Geçtiğimiz hafta açıklanan ekonomik reform paketi, makroekonomik politika ve yapısal politikalar olmak üzere iki ana başlık altında şekilleniyordu. Makro politikalar içerisinde kamu maliyesi, fiyat istikrarı, finansal sektör, cari açık ve istihdam başlıkları yer alıyordu. Yapısal politikalar içerisinde ise kurumsal yönetişim, yatırım teşviki, iç ticaretin kolaylaştırılması, rekabet ve piyanın gözetim ve denetimi gibi başlıklar vardı.
Ancak reform paketi açıklamasının ardından bir çok farklı ve yeni gündemin üstüste geldiğini gördük. HDP’nin kapatılmasıyla ilgili karar, sonrasında Merkez Bankası başkanının değiştirilmesi ve İstanbul sözleşmesinden Türkiye’nin ayrılması gibi… Bu kadar fazla gündemin biranda geliştiği bir ortamda ekonomiyi değerlendirmek ve olumlu bir şeyler söylemek güç. Birkaç veri üzerinden değerlendirmeye çalışalım.
2020 yılına ait yıllık ortalama TÜFE rakamı kabaca %15’i buluyor çarşı pazara indiğimizde fiili enflasyonun bunun daha da üzerinde olduğunu artık kim olsa görebiliyor. Uzun yıllardan beri Türkiye’de döviz kuru geçişkenliği sorunu olduğunu hatırlayacak olursak Dolar/TL kurundaki yükselişin enflasyona neden olması ve nihai amacı enflasyonu düşürmek olan Merkez Bankası’nın bu konudaki mücadelesinin önemi anlaşılmış olur. Ancak ne var ki geçtiğimiz Perşembe Para Politikası Kurulu’nun politika faizini %17’den %19’a yükseltmesi ve sıkı para politikasındaki kararlı duruşun arkasında olduğunu belirtmesi ve piyasaların rahatlayarak doların düşmesinin üzerinden üç gün geçmeden Merkez Bankası Başkanı değiştirildi. Bu durum, çok kısa bir zamanda açıklanan ekonomik reform paketinin fiyat istikrarı başlığının ne kadar ciddiye alındığı konusunda şüpheler uyandırıyor. Zira gıda fiyatları ve petrol fiyatlarındaki son altı aydaki yükselişin de enflasyonu arttırdığı görülüyor. Ayrıca Brent Petrol fiyat artışı nedeniyle cari açık rakamının da artması beklenir.

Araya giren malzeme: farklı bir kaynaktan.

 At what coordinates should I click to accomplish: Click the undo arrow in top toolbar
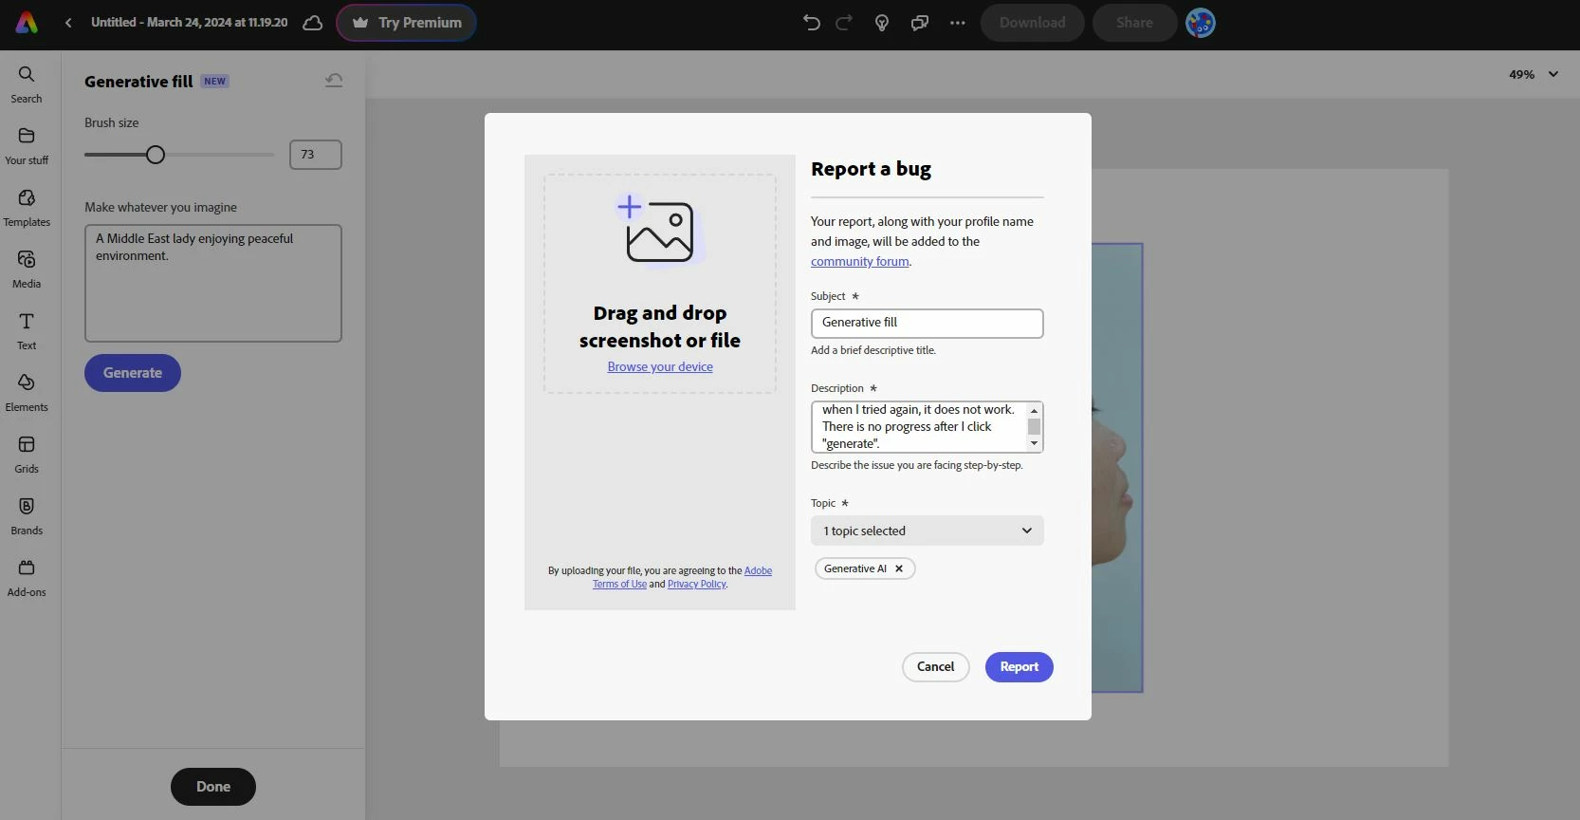click(x=811, y=23)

Makroekonomik göstergelerden kurulan şirket sayıları olumlu ve istihdam verileri ise olumsuz bir gelişme olarak değerlendirilebilir. Aşağıdaki tabloda Şubat 2020’de ve 1 yıl sonra Şubat 2021’de kurulan ve kapanan şirket sayıları görülmekte. Buna göre pandemiye rağmen kurulan şirket sayısının arttığını ve kapanan şirket sayısının düştüğünü görüyoruz. Bu durum olumlu bir gelişme olarak değerlendirilebilir.
İşgücü piyasası verilerine bakıldığında 2020 yılı içinde aylık bazda işsizlik ve tarım dışı işsizlik oranlarının aradaki yükselmelere rağmen 2020 Ocak ayına göre azaldığını görüyoruz. Bu, olumlu bir gelişme olarak değerlendirilebilir ancak genç işsizlik oranının yükseldiğini ve istihdam oranının düştüğünü görüyoruz ki bu durum kurulan şirket sayılarındaki artışın henüz istihdama yansımadığını gösteriyor. Ocak 2020 ve Ocak 2021 verisi karşılaştırıldığında da durum aynıdır. Bu nedenle istihdama yönelik teşviklerin hayata geçmesi sağlanabilirse istihdam oranlarının arttığını görebiliriz.
Daha kapsamlı bir değerlendirme için uluslararası para piyasalarına daha detaylı bakmak gerekir.